:: TASK REQUIREMENTS ::
Starting at the line with "Instruction: Select the 热门 tab", retype each line exactly up to and including the final line of the records below.

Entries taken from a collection
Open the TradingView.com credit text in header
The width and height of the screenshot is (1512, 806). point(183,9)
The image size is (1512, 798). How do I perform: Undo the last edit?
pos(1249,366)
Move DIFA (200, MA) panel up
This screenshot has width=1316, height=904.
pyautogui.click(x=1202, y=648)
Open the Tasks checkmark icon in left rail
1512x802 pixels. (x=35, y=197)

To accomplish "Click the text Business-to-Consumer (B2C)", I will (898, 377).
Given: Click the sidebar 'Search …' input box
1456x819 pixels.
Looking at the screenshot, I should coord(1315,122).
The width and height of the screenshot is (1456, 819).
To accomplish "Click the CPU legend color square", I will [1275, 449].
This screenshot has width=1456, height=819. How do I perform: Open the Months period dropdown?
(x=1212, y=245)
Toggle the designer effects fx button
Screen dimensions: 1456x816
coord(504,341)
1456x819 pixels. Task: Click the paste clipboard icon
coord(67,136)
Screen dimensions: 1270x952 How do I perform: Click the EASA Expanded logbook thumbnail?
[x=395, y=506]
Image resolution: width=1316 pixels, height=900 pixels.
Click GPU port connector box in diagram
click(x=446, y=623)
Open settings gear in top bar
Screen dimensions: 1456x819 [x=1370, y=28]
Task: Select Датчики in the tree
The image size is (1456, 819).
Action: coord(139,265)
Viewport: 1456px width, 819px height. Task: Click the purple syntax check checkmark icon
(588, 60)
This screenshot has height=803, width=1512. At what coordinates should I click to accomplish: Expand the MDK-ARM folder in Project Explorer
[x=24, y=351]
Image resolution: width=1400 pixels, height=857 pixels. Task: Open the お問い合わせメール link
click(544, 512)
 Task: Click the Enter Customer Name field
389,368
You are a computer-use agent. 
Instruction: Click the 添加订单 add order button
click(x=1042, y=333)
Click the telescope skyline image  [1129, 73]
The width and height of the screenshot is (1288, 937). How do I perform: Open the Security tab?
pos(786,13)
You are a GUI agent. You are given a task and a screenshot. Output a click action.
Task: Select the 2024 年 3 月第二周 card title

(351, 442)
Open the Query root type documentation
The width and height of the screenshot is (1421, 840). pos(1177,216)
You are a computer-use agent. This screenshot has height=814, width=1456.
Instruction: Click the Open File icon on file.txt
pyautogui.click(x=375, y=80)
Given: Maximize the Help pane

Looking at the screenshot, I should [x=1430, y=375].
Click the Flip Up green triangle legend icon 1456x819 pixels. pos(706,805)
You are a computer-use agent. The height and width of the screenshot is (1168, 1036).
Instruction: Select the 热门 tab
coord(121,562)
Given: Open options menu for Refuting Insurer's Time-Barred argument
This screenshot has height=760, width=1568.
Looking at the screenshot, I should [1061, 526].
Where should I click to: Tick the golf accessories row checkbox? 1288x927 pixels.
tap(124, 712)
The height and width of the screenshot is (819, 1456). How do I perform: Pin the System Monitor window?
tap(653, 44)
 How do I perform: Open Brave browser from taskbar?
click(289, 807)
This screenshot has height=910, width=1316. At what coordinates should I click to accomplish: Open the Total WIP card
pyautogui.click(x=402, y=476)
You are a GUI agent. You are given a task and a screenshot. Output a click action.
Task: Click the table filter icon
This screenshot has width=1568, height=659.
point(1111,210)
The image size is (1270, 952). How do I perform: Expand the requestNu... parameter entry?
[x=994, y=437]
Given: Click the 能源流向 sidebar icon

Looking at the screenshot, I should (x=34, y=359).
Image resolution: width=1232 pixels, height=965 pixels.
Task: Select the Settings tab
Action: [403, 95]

:: TASK ANSWER ::
Instruction: Select the 热门 tab
coord(121,562)
Given: Open options menu for Refuting Insurer's Time-Barred argument
This screenshot has height=760, width=1568.
Looking at the screenshot, I should [1061, 526].
Where should I click to: Tick the golf accessories row checkbox? 1288x927 pixels.
tap(124, 712)
The height and width of the screenshot is (819, 1456). How do I perform: Pin the System Monitor window?
tap(653, 44)
 How do I perform: Open Brave browser from taskbar?
click(289, 807)
This screenshot has height=910, width=1316. At what coordinates should I click to accomplish: Open the Total WIP card
pyautogui.click(x=402, y=476)
You are a GUI agent. You are given a task and a screenshot. Output a click action.
Task: Click the table filter icon
This screenshot has width=1568, height=659.
point(1111,210)
The image size is (1270, 952). How do I perform: Expand the requestNu... parameter entry?
[x=994, y=437]
Given: Click the 能源流向 sidebar icon

Looking at the screenshot, I should (x=34, y=359).
Image resolution: width=1232 pixels, height=965 pixels.
Task: Select the Settings tab
Action: [403, 95]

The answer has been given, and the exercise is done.